ACTIVITY:
The full set of lines below has to be written out again exactly.
--- RECORDS TO USE Enclosed Below ---
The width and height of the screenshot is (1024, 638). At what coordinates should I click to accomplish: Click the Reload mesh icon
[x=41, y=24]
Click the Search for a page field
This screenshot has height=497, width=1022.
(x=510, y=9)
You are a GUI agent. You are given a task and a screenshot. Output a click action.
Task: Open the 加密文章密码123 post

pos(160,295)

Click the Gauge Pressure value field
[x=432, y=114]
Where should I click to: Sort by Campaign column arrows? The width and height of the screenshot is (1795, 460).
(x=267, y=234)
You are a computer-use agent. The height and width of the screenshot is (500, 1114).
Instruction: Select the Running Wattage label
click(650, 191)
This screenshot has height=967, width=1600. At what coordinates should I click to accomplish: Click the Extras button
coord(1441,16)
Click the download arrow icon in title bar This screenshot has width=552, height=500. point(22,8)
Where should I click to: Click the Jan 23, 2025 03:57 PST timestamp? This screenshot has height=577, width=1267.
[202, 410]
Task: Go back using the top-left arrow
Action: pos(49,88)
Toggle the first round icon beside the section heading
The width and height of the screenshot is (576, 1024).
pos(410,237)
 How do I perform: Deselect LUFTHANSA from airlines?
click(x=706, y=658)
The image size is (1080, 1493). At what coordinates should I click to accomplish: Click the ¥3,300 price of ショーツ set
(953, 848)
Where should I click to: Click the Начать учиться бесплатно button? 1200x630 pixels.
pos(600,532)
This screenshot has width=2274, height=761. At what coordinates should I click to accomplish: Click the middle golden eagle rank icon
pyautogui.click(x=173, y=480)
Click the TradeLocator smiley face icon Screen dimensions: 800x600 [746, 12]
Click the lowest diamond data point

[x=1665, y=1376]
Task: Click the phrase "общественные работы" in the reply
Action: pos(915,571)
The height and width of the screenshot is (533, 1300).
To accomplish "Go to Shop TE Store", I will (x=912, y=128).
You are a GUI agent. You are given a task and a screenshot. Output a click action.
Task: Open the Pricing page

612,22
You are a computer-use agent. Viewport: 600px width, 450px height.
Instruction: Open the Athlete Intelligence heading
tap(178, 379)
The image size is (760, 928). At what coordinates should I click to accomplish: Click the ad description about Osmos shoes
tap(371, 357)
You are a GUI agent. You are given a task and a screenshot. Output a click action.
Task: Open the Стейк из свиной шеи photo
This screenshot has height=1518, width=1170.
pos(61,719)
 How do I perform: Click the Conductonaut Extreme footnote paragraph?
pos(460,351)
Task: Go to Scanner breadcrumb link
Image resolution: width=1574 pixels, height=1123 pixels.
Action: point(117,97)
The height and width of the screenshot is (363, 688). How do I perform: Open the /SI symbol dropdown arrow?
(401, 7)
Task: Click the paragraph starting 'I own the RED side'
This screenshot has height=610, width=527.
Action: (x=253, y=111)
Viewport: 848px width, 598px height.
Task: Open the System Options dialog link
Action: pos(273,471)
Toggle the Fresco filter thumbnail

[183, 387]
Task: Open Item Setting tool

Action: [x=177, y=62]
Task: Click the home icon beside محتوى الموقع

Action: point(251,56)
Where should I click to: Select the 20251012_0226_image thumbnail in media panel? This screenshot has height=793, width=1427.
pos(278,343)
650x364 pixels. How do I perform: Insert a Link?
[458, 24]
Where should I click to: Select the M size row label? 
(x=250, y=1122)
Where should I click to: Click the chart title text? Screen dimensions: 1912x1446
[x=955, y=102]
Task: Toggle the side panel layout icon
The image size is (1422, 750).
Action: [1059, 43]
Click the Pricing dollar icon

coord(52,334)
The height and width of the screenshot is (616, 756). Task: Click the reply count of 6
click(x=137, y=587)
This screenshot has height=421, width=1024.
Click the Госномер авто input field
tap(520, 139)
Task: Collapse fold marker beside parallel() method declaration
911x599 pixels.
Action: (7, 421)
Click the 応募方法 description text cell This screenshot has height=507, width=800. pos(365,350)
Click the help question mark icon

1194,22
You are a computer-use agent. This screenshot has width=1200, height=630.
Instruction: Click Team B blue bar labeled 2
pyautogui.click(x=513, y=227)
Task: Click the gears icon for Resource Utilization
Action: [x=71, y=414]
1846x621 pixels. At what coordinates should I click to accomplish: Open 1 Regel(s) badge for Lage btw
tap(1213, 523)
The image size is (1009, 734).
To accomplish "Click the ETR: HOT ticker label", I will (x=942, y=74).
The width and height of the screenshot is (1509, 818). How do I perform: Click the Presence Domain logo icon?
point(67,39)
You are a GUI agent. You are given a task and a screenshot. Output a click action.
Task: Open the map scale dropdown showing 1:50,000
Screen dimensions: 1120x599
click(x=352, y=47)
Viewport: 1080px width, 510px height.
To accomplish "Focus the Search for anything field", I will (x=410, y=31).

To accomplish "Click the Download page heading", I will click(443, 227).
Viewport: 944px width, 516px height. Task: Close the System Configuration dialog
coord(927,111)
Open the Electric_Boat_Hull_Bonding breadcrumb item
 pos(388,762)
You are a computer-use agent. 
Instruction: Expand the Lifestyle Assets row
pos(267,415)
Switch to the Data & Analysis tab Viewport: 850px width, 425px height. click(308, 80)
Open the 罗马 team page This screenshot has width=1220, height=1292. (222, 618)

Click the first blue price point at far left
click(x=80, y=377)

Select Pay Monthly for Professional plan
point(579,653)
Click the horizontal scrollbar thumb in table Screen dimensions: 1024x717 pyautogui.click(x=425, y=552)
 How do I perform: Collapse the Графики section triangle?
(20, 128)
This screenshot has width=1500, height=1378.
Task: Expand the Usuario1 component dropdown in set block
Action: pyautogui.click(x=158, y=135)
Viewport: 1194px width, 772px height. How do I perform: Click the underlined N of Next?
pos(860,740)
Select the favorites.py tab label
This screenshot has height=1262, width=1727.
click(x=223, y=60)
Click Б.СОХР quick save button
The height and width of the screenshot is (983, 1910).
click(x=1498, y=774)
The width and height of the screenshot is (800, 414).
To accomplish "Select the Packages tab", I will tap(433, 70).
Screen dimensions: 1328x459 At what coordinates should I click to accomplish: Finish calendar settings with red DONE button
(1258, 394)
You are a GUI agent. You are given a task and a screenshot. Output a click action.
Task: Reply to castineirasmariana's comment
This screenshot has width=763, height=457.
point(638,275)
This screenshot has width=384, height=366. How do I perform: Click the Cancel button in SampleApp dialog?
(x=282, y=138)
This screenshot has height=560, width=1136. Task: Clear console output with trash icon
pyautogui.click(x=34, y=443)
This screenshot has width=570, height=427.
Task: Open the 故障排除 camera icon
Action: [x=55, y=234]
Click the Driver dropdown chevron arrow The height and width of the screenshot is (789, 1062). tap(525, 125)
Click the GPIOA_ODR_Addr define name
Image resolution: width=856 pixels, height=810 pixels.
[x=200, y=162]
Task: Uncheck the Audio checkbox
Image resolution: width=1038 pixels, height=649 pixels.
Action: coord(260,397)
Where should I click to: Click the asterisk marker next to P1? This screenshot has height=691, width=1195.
--- End of Enclosed RECORDS TO USE ---
SOLUTION:
The width and height of the screenshot is (1024, 638). At what coordinates should I click to accomplish: Click the Reload mesh icon
[x=41, y=24]
Click the Search for a page field
This screenshot has height=497, width=1022.
(x=510, y=9)
You are a GUI agent. You are given a task and a screenshot. Output a click action.
Task: Open the 加密文章密码123 post

pos(160,295)

Click the Gauge Pressure value field
[x=432, y=114]
Where should I click to: Sort by Campaign column arrows? The width and height of the screenshot is (1795, 460).
(x=267, y=234)
You are a computer-use agent. The height and width of the screenshot is (500, 1114).
Instruction: Select the Running Wattage label
click(650, 191)
This screenshot has height=967, width=1600. At what coordinates should I click to accomplish: Click the Extras button
coord(1441,16)
Click the download arrow icon in title bar This screenshot has width=552, height=500. point(22,8)
Where should I click to: Click the Jan 23, 2025 03:57 PST timestamp? This screenshot has height=577, width=1267.
[202, 410]
Task: Go back using the top-left arrow
Action: pos(49,88)
Toggle the first round icon beside the section heading
The width and height of the screenshot is (576, 1024).
pos(410,237)
 How do I perform: Deselect LUFTHANSA from airlines?
click(x=706, y=658)
The image size is (1080, 1493). At what coordinates should I click to accomplish: Click the ¥3,300 price of ショーツ set
(953, 848)
Where should I click to: Click the Начать учиться бесплатно button? 1200x630 pixels.
pos(600,532)
This screenshot has width=2274, height=761. At what coordinates should I click to accomplish: Click the middle golden eagle rank icon
pyautogui.click(x=173, y=480)
Click the TradeLocator smiley face icon Screen dimensions: 800x600 [746, 12]
Click the lowest diamond data point

[x=1665, y=1376]
Task: Click the phrase "общественные работы" in the reply
Action: pos(915,571)
The height and width of the screenshot is (533, 1300).
To accomplish "Go to Shop TE Store", I will (x=912, y=128).
You are a GUI agent. You are given a task and a screenshot. Output a click action.
Task: Open the Pricing page

612,22
You are a computer-use agent. Viewport: 600px width, 450px height.
Instruction: Open the Athlete Intelligence heading
tap(178, 379)
The image size is (760, 928). At what coordinates should I click to accomplish: Click the ad description about Osmos shoes
tap(371, 357)
You are a GUI agent. You are given a task and a screenshot. Output a click action.
Task: Open the Стейк из свиной шеи photo
This screenshot has height=1518, width=1170.
pos(61,719)
 How do I perform: Click the Conductonaut Extreme footnote paragraph?
pos(460,351)
Task: Go to Scanner breadcrumb link
Image resolution: width=1574 pixels, height=1123 pixels.
Action: point(117,97)
The height and width of the screenshot is (363, 688). How do I perform: Open the /SI symbol dropdown arrow?
(401, 7)
Task: Click the paragraph starting 'I own the RED side'
This screenshot has height=610, width=527.
Action: (x=253, y=111)
Viewport: 848px width, 598px height.
Task: Open the System Options dialog link
Action: pos(273,471)
Toggle the Fresco filter thumbnail

[183, 387]
Task: Open Item Setting tool

Action: [x=177, y=62]
Task: Click the home icon beside محتوى الموقع

Action: point(251,56)
Where should I click to: Select the 20251012_0226_image thumbnail in media panel? This screenshot has height=793, width=1427.
pos(278,343)
650x364 pixels. How do I perform: Insert a Link?
[458, 24]
Where should I click to: Select the M size row label? 
(x=250, y=1122)
Where should I click to: Click the chart title text? Screen dimensions: 1912x1446
[x=955, y=102]
Task: Toggle the side panel layout icon
The image size is (1422, 750).
Action: [1059, 43]
Click the Pricing dollar icon

coord(52,334)
The height and width of the screenshot is (616, 756). Task: Click the reply count of 6
click(x=137, y=587)
This screenshot has height=421, width=1024.
Click the Госномер авто input field
tap(520, 139)
Task: Collapse fold marker beside parallel() method declaration
911x599 pixels.
Action: (7, 421)
Click the 応募方法 description text cell This screenshot has height=507, width=800. pos(365,350)
Click the help question mark icon

1194,22
You are a computer-use agent. This screenshot has width=1200, height=630.
Instruction: Click Team B blue bar labeled 2
pyautogui.click(x=513, y=227)
Task: Click the gears icon for Resource Utilization
Action: [x=71, y=414]
1846x621 pixels. At what coordinates should I click to accomplish: Open 1 Regel(s) badge for Lage btw
tap(1213, 523)
The image size is (1009, 734).
To accomplish "Click the ETR: HOT ticker label", I will (x=942, y=74).
The width and height of the screenshot is (1509, 818). How do I perform: Click the Presence Domain logo icon?
point(67,39)
You are a GUI agent. You are given a task and a screenshot. Output a click action.
Task: Open the map scale dropdown showing 1:50,000
Screen dimensions: 1120x599
click(x=352, y=47)
Viewport: 1080px width, 510px height.
To accomplish "Focus the Search for anything field", I will (x=410, y=31).

To accomplish "Click the Download page heading", I will click(443, 227).
Viewport: 944px width, 516px height. Task: Close the System Configuration dialog
coord(927,111)
Open the Electric_Boat_Hull_Bonding breadcrumb item
 pos(388,762)
You are a computer-use agent. 
Instruction: Expand the Lifestyle Assets row
pos(267,415)
Switch to the Data & Analysis tab Viewport: 850px width, 425px height. click(308, 80)
Open the 罗马 team page This screenshot has width=1220, height=1292. (222, 618)

Click the first blue price point at far left
click(x=80, y=377)

Select Pay Monthly for Professional plan
point(579,653)
Click the horizontal scrollbar thumb in table Screen dimensions: 1024x717 pyautogui.click(x=425, y=552)
 How do I perform: Collapse the Графики section triangle?
(20, 128)
This screenshot has width=1500, height=1378.
Task: Expand the Usuario1 component dropdown in set block
Action: pyautogui.click(x=158, y=135)
Viewport: 1194px width, 772px height. How do I perform: Click the underlined N of Next?
pos(860,740)
Select the favorites.py tab label
This screenshot has height=1262, width=1727.
click(x=223, y=60)
Click Б.СОХР quick save button
The height and width of the screenshot is (983, 1910).
click(x=1498, y=774)
The width and height of the screenshot is (800, 414).
To accomplish "Select the Packages tab", I will tap(433, 70).
Screen dimensions: 1328x459 At what coordinates should I click to accomplish: Finish calendar settings with red DONE button
(1258, 394)
You are a GUI agent. You are given a task and a screenshot. Output a click action.
Task: Reply to castineirasmariana's comment
This screenshot has width=763, height=457.
point(638,275)
This screenshot has width=384, height=366. How do I perform: Click the Cancel button in SampleApp dialog?
(x=282, y=138)
This screenshot has height=560, width=1136. Task: Clear console output with trash icon
pyautogui.click(x=34, y=443)
This screenshot has width=570, height=427.
Task: Open the 故障排除 camera icon
Action: [x=55, y=234]
Click the Driver dropdown chevron arrow The height and width of the screenshot is (789, 1062). tap(525, 125)
Click the GPIOA_ODR_Addr define name
Image resolution: width=856 pixels, height=810 pixels.
[x=200, y=162]
Task: Uncheck the Audio checkbox
Image resolution: width=1038 pixels, height=649 pixels.
Action: coord(260,397)
Where should I click to: Click the asterisk marker next to P1? This screenshot has height=691, width=1195.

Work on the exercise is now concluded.